Le berger Pâris a-t-il vraiment été dessiné par Poussin ? Doit-on l'attribuer à un autre artiste ? Autant que possible, Jacques Thuillier indique les erreurs d'attribution, probables ou certaines. C'est le cas du portrait de Giulio Rospigliosi (9), de Poussin selon Gault de Saint-Germain, mais faussement attribué selon Jacques Thuillier. À noter aussi que Le berger Pâris n'est pas la seule œuvre inventoriée chez Gault et que l'on ne retrouve pas chez Thuillier : tel est le cas aussi, par exemple, du Pupitre d'un philosophe, mais c'est là encore un dessin, bien mystérieux d'ailleurs, et pas du tout dans le style des œuvres générales du Poussin.

 Portrait de Jules Rospigliosi, tirée du livre de Gault de Saint-Germain. Attribution à Poussin écartée par Jacques Thuillier et d'autres spécialistes

 

 


"Le pupitre d'un philosophe", une des gravures du livre de Gault de Saint-Germain


On peut être certain que la peinture gardera encore longtemps ses secrets, et qu'il reste bien des tableaux de grands maîtres à découvrir et à identifier.
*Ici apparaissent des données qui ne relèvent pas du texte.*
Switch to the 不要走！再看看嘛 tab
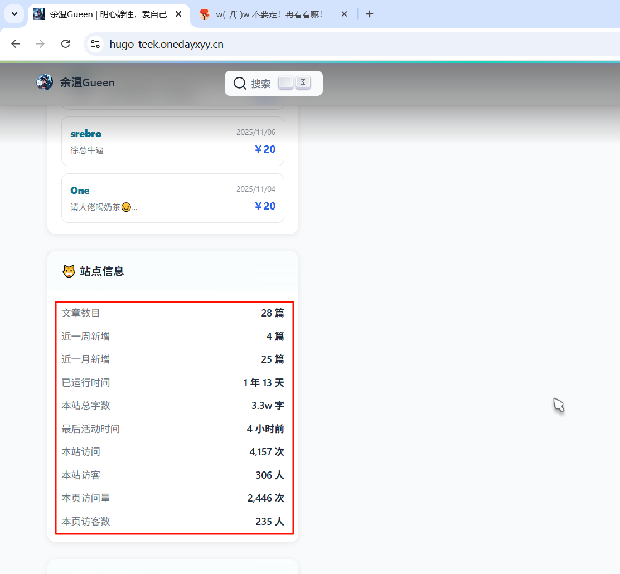[x=269, y=14]
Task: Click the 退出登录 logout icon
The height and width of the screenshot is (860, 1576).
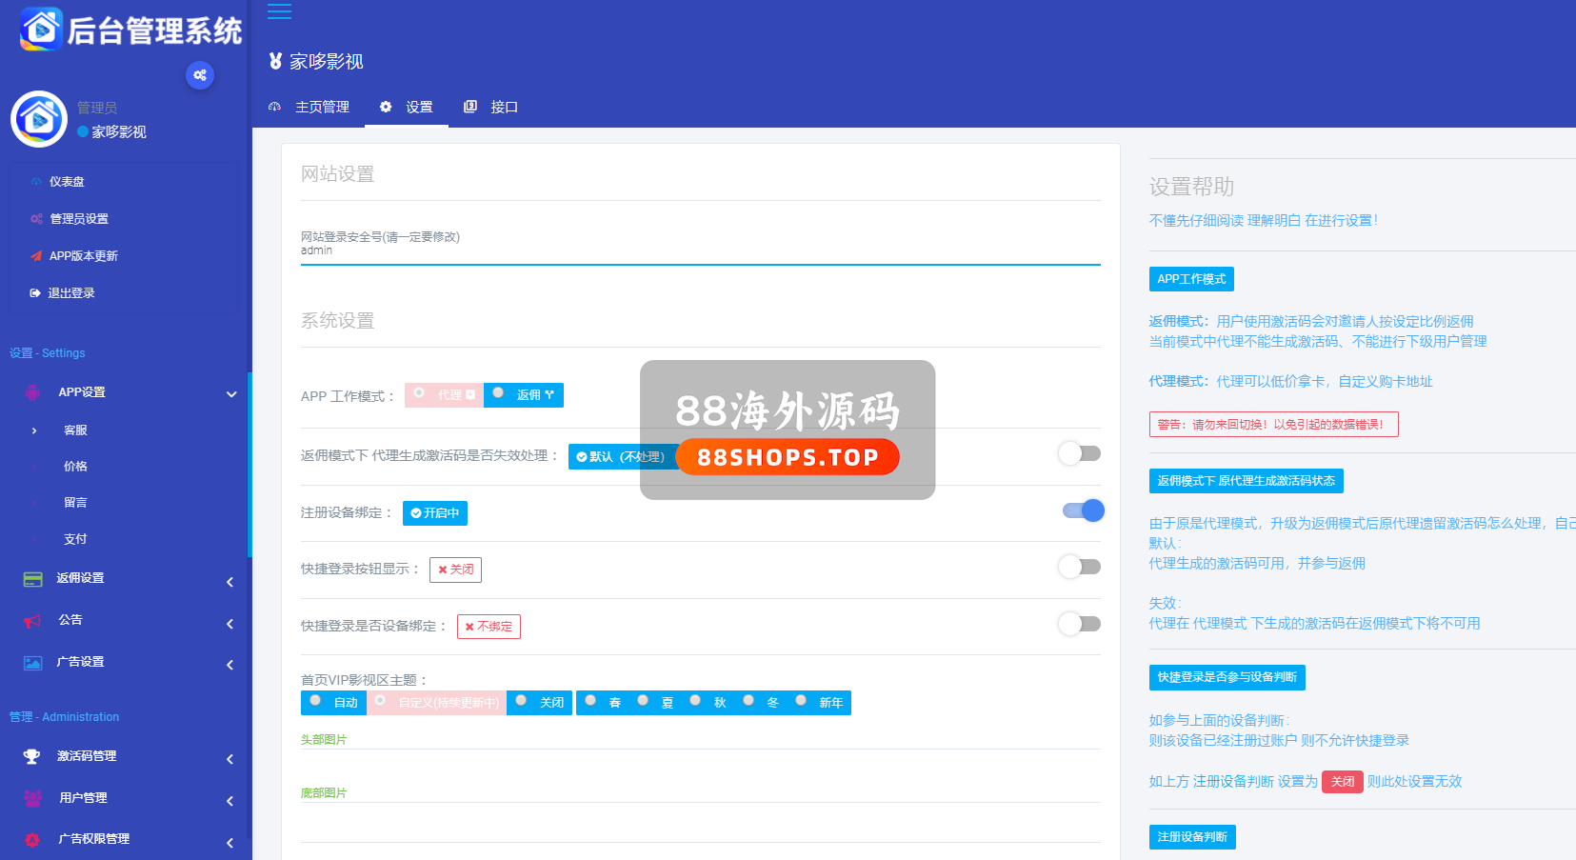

Sera-ce le cas pour le Berger Pâris ? Ou la troisième version des Bergers d'Arcadie évoquée en introduction de cet article, œuvre aujourd'hui perdue ? Le plus gros du travail reste aux chercheurs de l'avenir, et les découvertes promettent d'être superbes.

(1) Une possible troisième version des "Bergers d'Arcadie" de Poussin ?, par Tony BONTEMPI, in Les cahiers de Terre de Rhedae n° 10, année 2016, pp. 12-18.

(2)  Datation basée sur l'avis de Jacques Thuillier, dans Nicolas Poussin, Flammarion, 1994.

(3) Le titre complet est Vie de Nicolas Poussin, considéré comme chef de l'École françoise, suivie de notes inédites et authentiques sur sa vie et ses ouvrages, des mesures de la statue de l'Antinoüs, de la description de ses principaux tableaux, et du catalogue de ses œuvres complètes, par P. M. Gault de Saint-Germain, à Paris, chez P. Didot l'Aîné, 1806.

(4) Actuel Musée du Louvre. 

(5) Massard père et fils.

(6) Paris, Maison Quentin, s. d. (fin XIXe - début XXe environ). 

(7) Guide de l'École Nationale des Beaux-Arts, p. 170. 

(8) Toutefois, ce ne peut être le cas pour Jacques Thuillier puisque l'ouvrage de Gault de Saint-Germain est bien mentionné en bibliographie de son Nicolas Poussin.

(9) Qui deviendra pape sous le nom de Clément IX.